Task description: Below is a listing. Set down exactly the lines from the one containing "Click the two" through the one containing "Click the green plus add-entry toolbar icon", both ends included, and leave out the rest.

Input data:

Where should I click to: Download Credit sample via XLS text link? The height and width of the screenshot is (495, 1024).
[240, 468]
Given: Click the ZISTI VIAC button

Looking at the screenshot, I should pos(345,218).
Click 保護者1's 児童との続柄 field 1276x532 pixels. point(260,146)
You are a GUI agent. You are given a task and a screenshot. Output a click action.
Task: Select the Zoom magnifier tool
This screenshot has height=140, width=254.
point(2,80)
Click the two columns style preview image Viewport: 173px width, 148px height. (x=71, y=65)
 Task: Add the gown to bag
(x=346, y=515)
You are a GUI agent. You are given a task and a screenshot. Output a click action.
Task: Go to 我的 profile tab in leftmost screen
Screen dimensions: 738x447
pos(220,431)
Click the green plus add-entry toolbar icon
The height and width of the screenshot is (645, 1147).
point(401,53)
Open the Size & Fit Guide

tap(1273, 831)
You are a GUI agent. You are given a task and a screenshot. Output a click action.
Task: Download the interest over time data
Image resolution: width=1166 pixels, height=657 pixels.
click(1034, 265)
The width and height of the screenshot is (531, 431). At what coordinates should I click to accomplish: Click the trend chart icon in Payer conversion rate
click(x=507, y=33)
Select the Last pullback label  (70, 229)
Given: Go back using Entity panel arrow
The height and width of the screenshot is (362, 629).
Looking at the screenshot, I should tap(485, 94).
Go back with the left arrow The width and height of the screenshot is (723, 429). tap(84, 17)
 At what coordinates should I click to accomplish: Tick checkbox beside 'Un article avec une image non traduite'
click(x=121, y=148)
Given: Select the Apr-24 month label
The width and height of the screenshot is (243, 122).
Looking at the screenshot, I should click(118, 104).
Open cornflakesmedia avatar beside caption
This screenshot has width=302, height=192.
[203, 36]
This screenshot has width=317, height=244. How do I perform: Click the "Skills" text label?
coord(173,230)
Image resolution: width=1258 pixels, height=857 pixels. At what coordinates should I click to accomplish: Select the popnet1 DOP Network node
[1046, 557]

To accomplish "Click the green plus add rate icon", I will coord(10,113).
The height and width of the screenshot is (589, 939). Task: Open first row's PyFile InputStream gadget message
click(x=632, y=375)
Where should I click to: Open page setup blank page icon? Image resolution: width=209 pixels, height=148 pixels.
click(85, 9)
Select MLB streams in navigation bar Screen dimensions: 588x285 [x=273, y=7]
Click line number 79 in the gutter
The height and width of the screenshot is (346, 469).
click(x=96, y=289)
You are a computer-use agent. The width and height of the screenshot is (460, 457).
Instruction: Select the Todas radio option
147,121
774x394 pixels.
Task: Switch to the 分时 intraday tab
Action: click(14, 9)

Answer for this exercise:
Click the two columns style preview image Viewport: 173px width, 148px height. (x=71, y=65)
 Task: Add the gown to bag
(x=346, y=515)
You are a GUI agent. You are given a task and a screenshot. Output a click action.
Task: Go to 我的 profile tab in leftmost screen
Screen dimensions: 738x447
pos(220,431)
Click the green plus add-entry toolbar icon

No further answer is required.